Taking this warning to head, we have also to take the Constituent Assembly's hope to heart:
The Judiciary was to be the arm of the social revolution, upholding the quality that Indians had longed for in colonial days......The courts were also idealised because, as guardians of the Constitution, they would be the expression of a new law created by Indians for Indians.
-Granville Austin, The Indian Constitution.

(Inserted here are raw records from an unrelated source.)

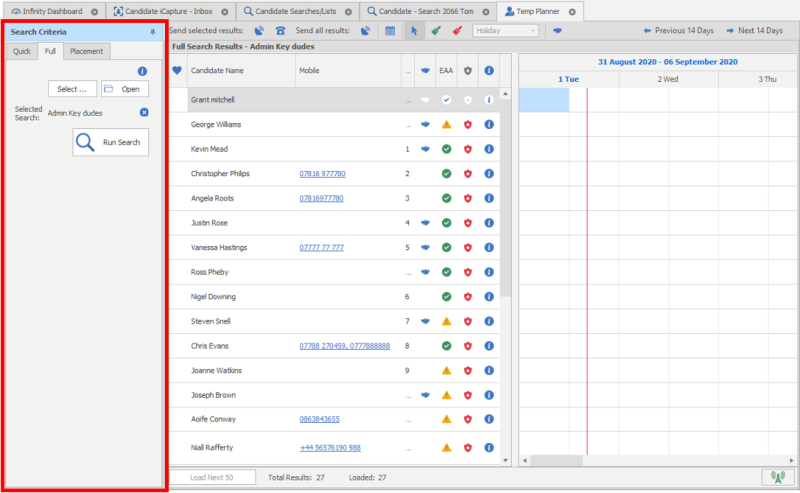800x493 pixels.
Task: Click the Next 14 Days navigation button
Action: pos(754,31)
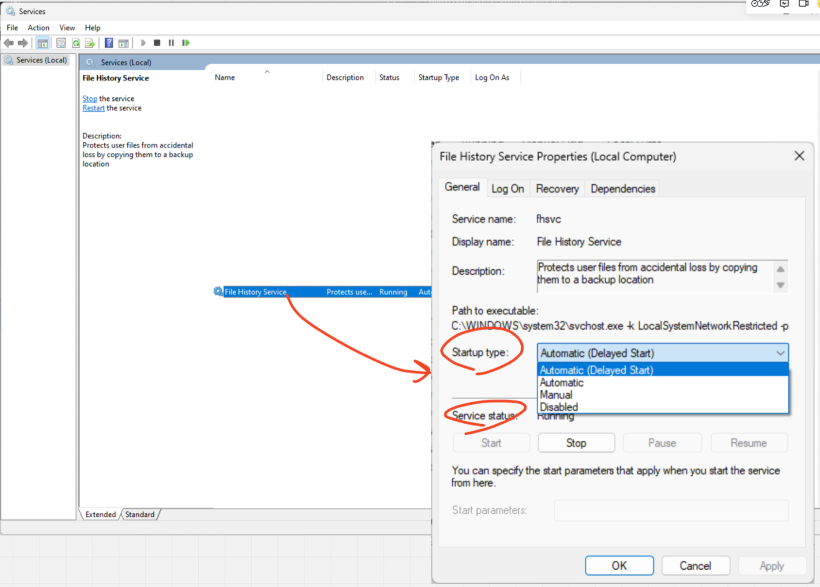The width and height of the screenshot is (820, 587).
Task: Select Disabled in the startup type list
Action: tap(559, 407)
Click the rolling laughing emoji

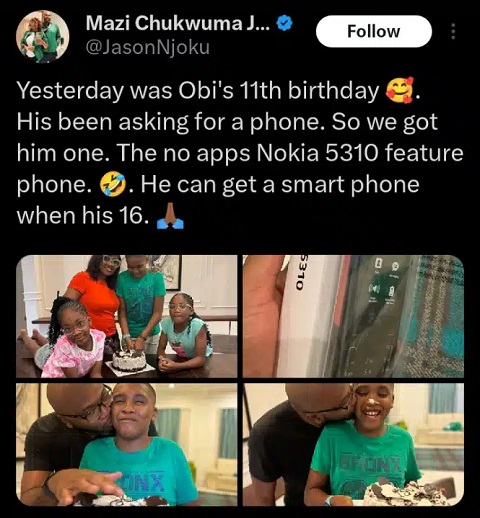point(113,185)
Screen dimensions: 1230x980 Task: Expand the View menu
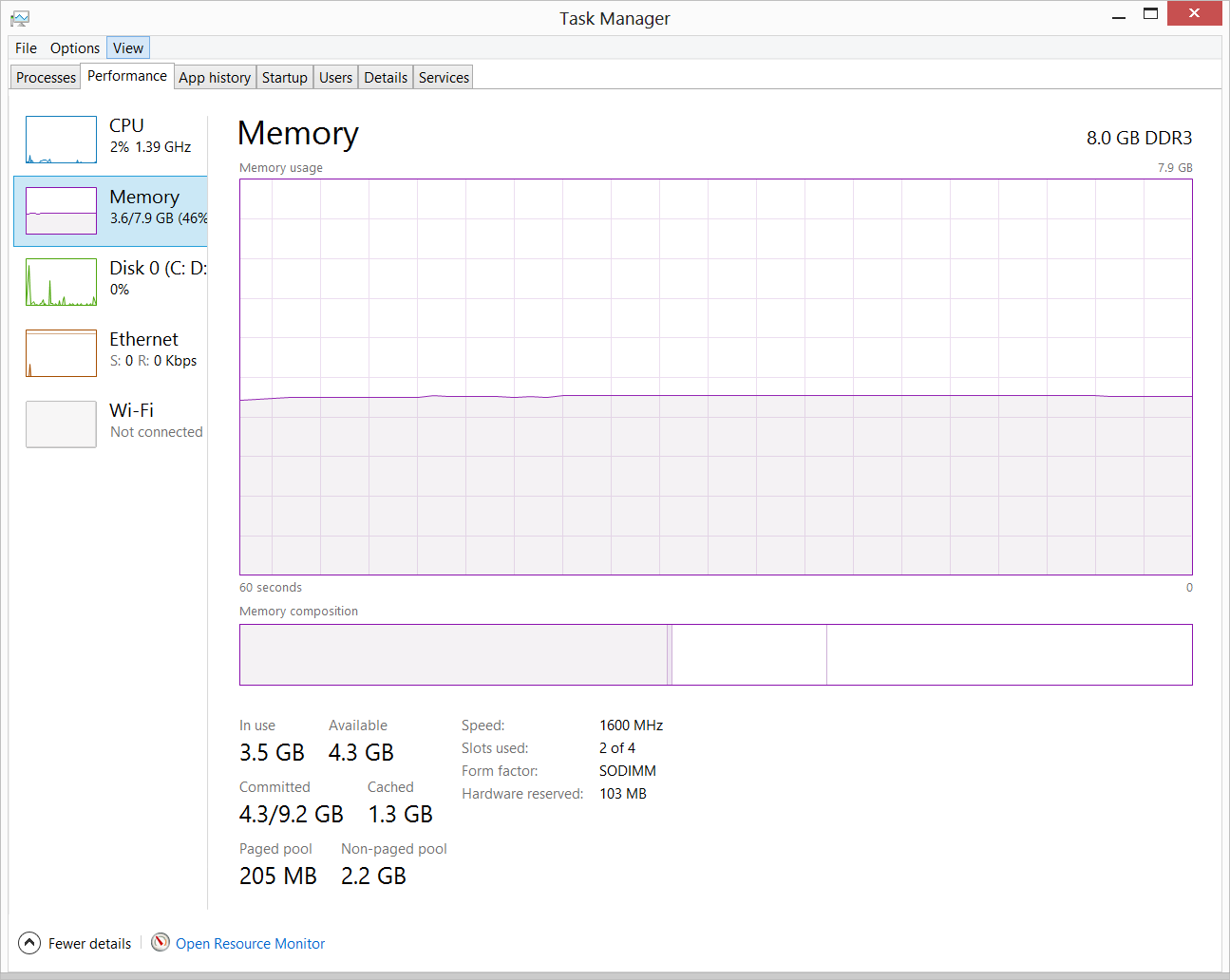[x=128, y=48]
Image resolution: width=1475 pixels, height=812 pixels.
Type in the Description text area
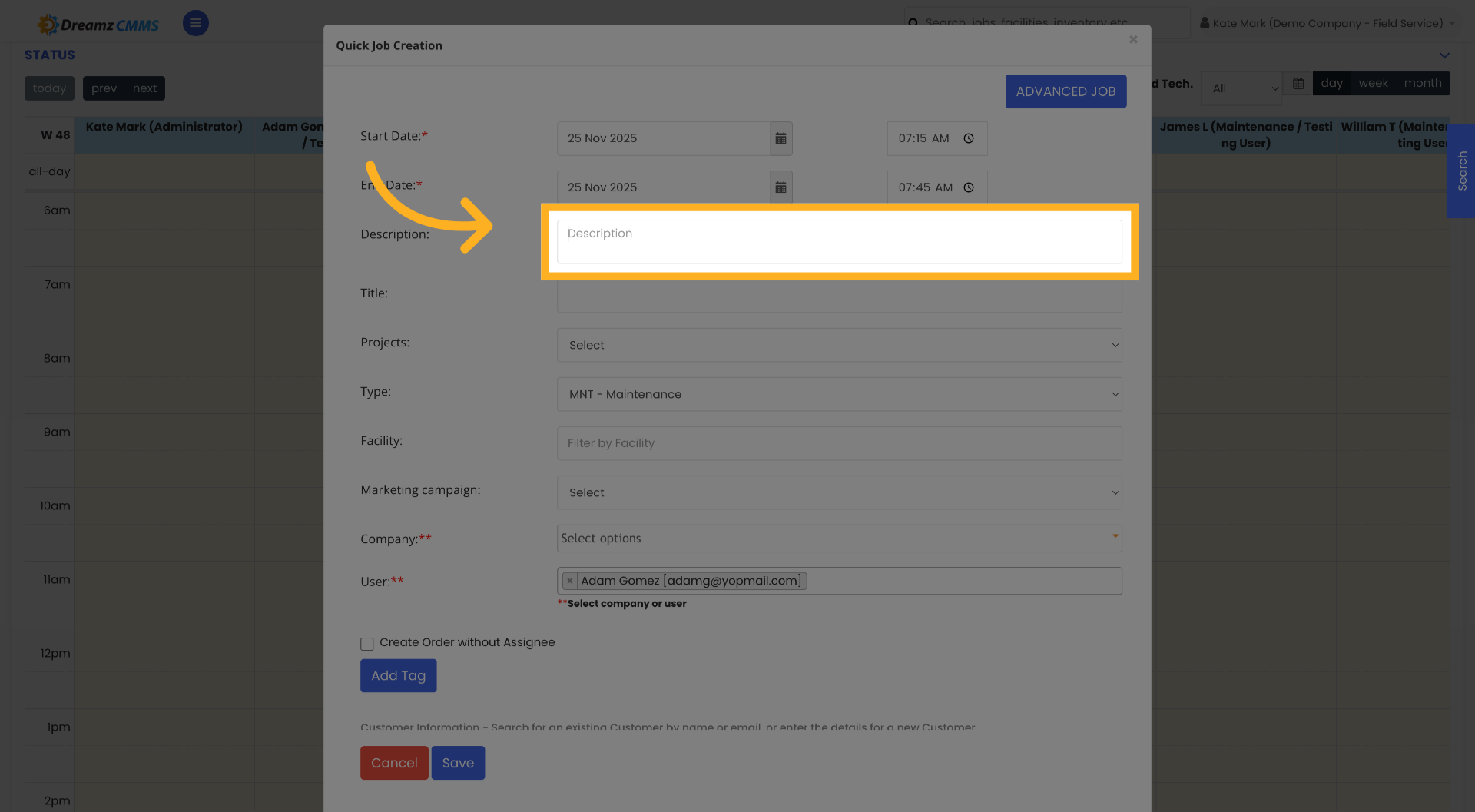tap(839, 240)
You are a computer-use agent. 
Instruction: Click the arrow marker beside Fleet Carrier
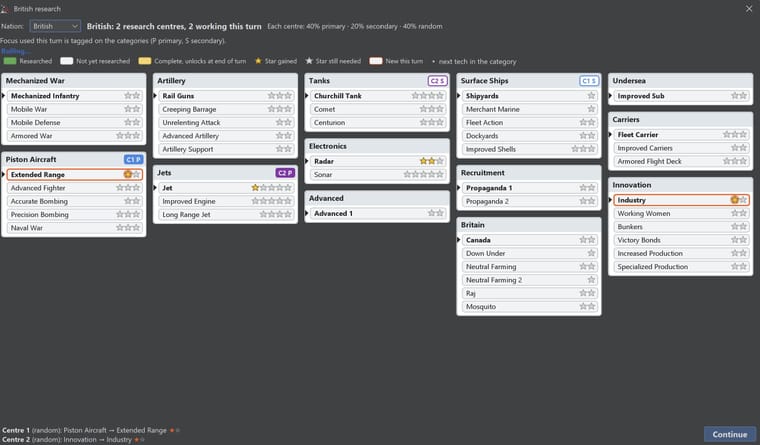point(610,134)
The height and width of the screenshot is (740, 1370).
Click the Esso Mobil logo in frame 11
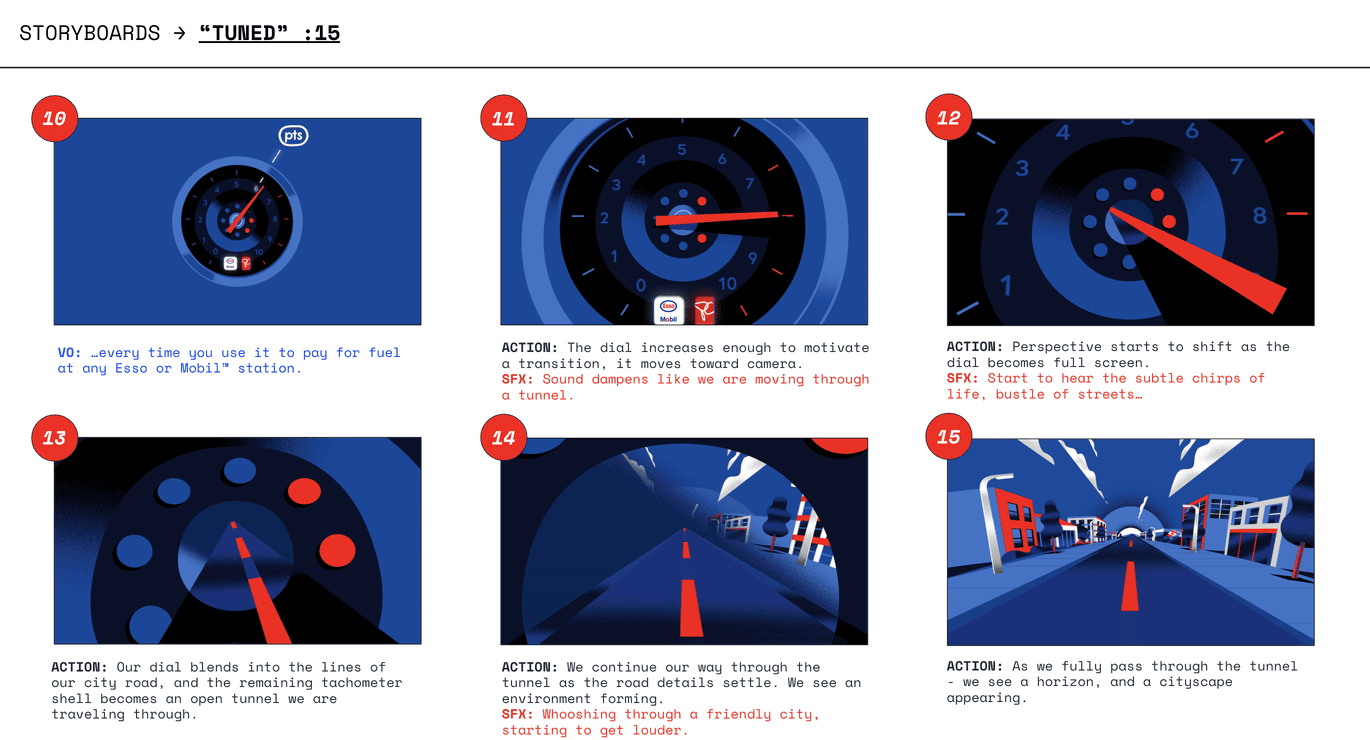click(668, 310)
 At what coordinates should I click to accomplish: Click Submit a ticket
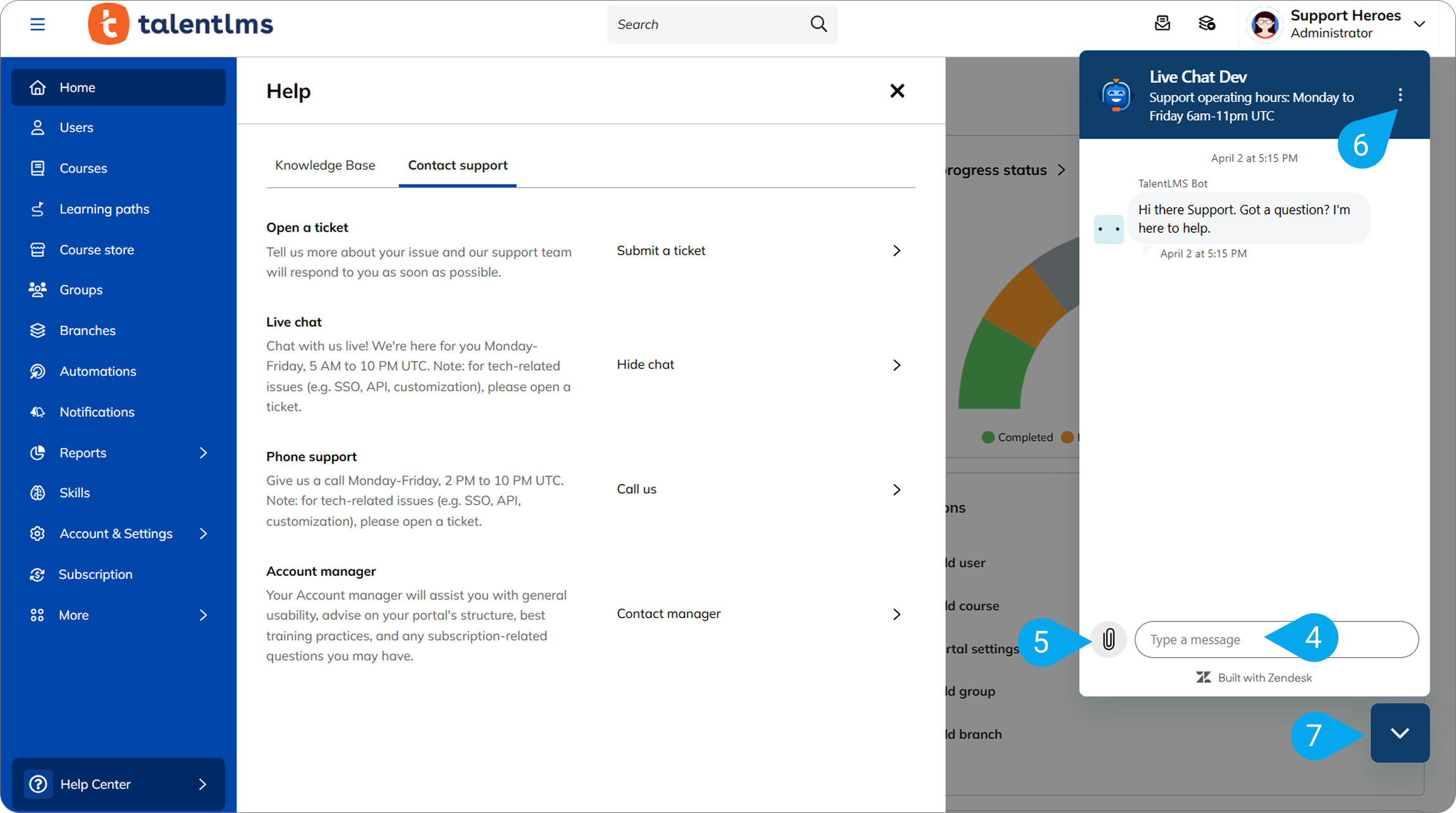tap(661, 251)
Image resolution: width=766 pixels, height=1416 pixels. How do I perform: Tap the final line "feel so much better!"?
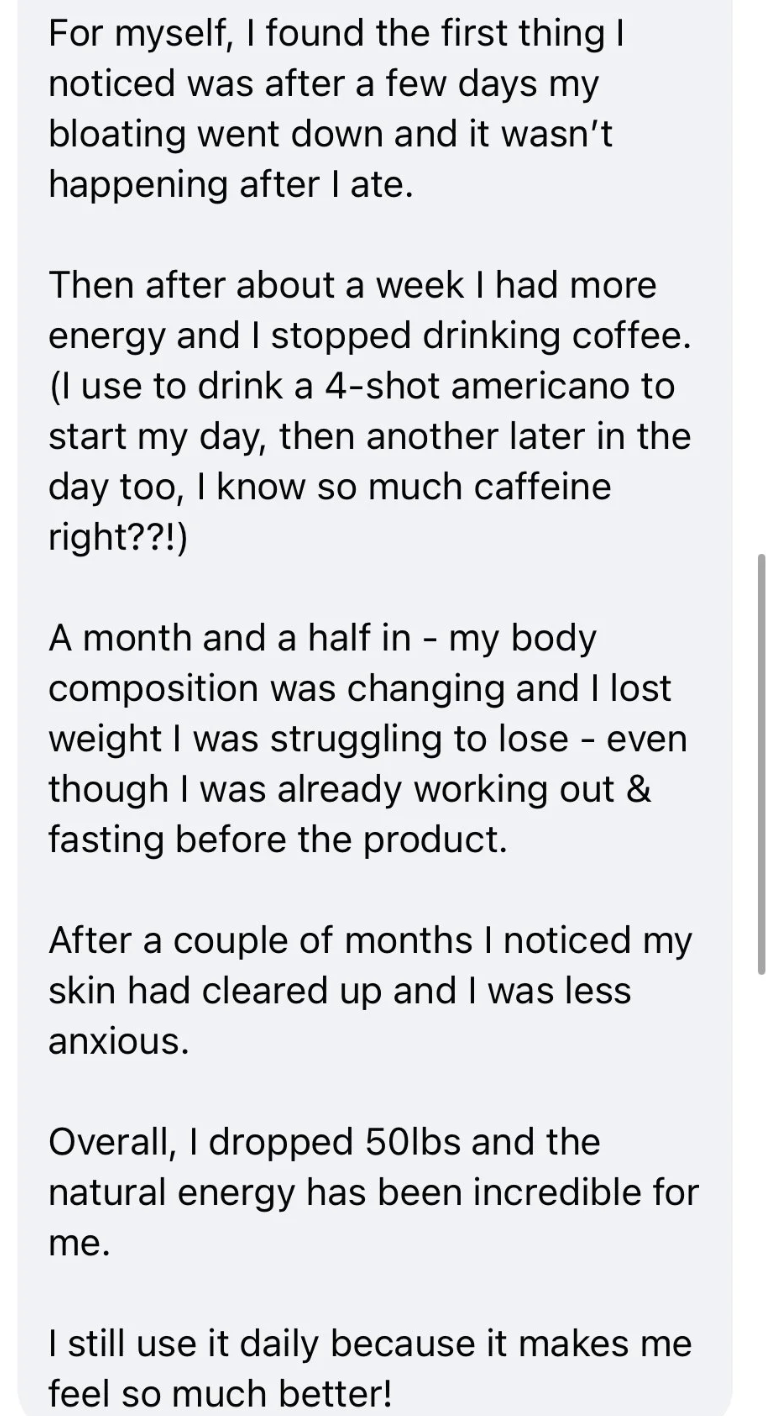coord(219,1393)
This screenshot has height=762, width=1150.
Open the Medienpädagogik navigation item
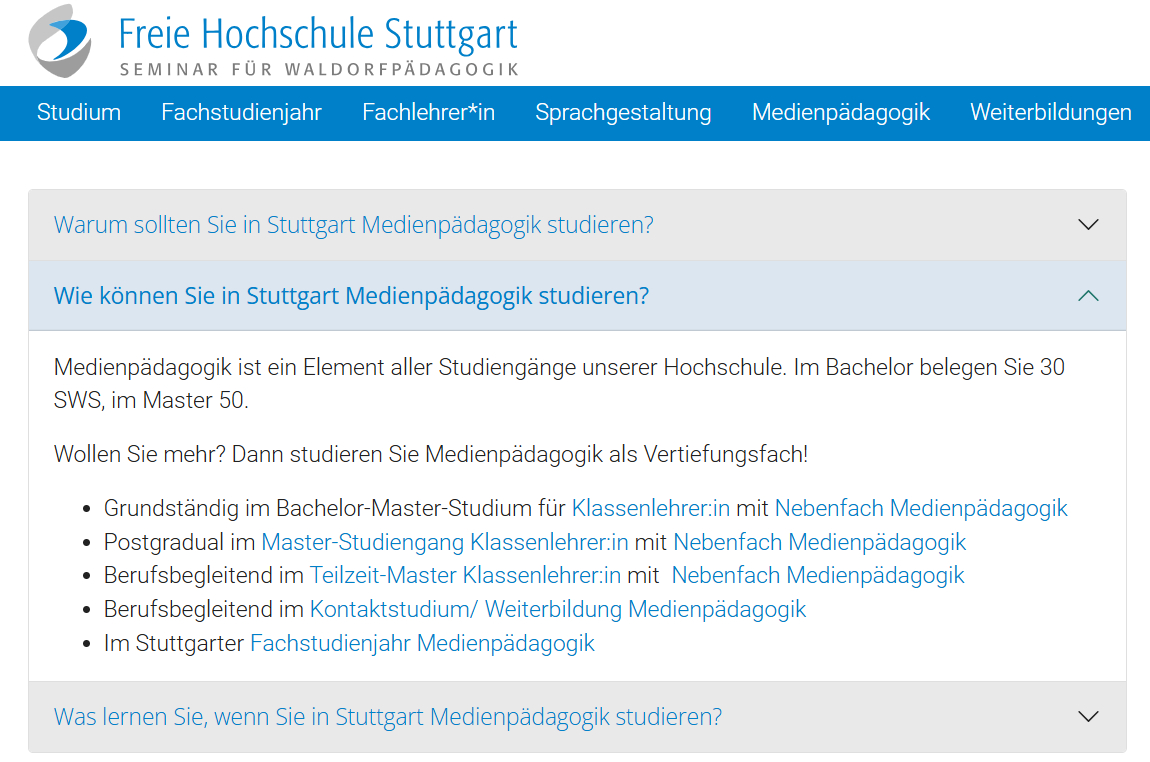(841, 113)
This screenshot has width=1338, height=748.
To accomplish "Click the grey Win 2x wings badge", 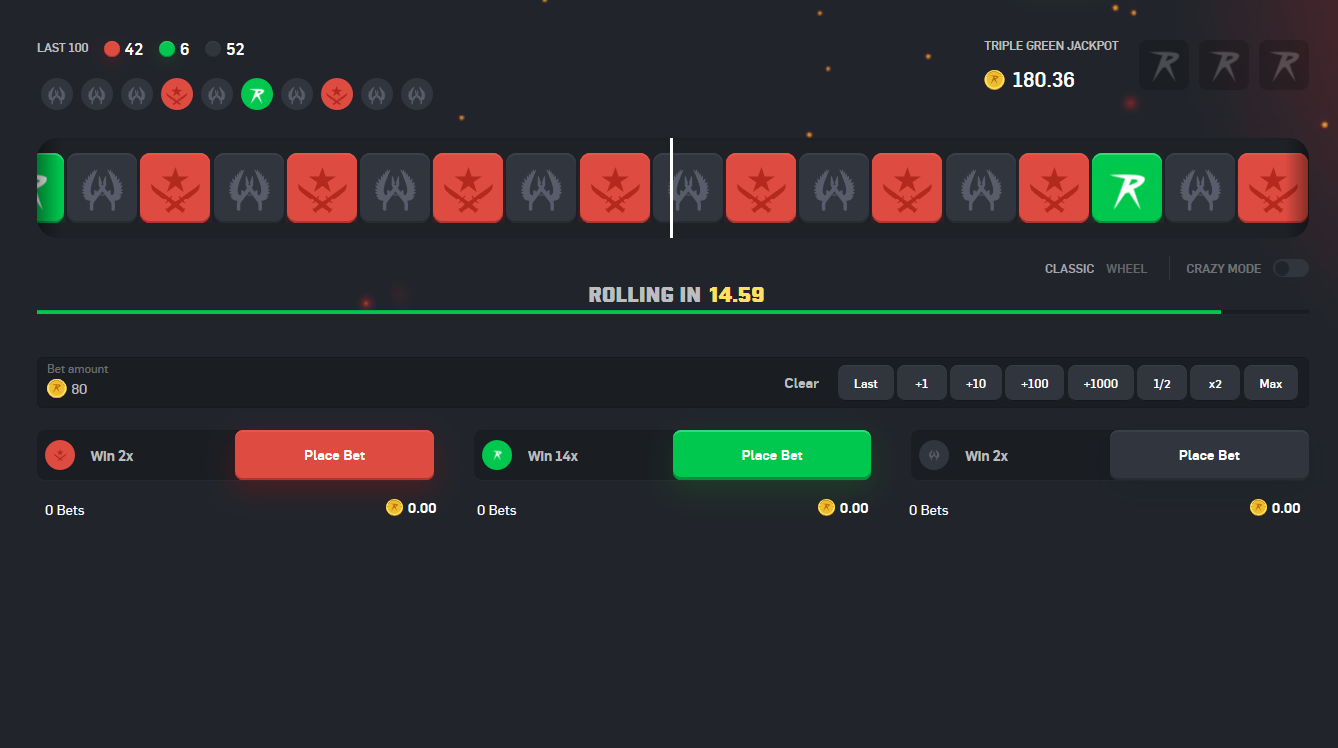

101. The Discovery of Law India by interpreting liberally to embrace the higher values of collective good and to curb, where necessary, individual property rights, is all that we have endeavoured to do. We have been cautioned by appellant's counsel that governments may usurp and destroy if judges do not cry halt. Where arbitrary, oppressive and mala fide misuse of power is a real peril, the court shall not fail. But to intervene and strike down, because a measure, within the constitutional bounds, may work hardship for some but is conceived for the good of the many in keeping with the planned process of Development, has a 'Tory' touch. Canonisation of laissez faire cannons by the Court is to move counter-clockwise. Lord Sankey held the view that in the field of constitutional Law, progressive and dynamic interpretation in the light of political developments must dominate (see: British Coal Corporation v. The King: 1935 AC 500. Lord Jowitt L.C. in Attorney General of Ontario v. Attorney Gen. of Canada 1947 AC 503 affirmed the same approach:
To such an organic statute the flexible interpretation must be given that changing circumstances require, arid it would be alien to the spirit with which the preamble to the Statute of Westminster is instinct, to concede anything less than the widest amplitude of power to the Dominion legislature under Section 101 of the British North America Act.
102. Legalism has to yield when spacious issues arise. 'Whatever the legal aspect of the thing, there are moments when it is a feeble need to rely on,' said Nehru, in the Constituent Assembly (I Constituent Assembly Debates, p. 61).
103. There is another stark possibility the Administration sliding back from the progressive constitutional values to protect private interests; and then the Court may be activate the 'welfare jurisprudence' of the Constitution by appropriate commands.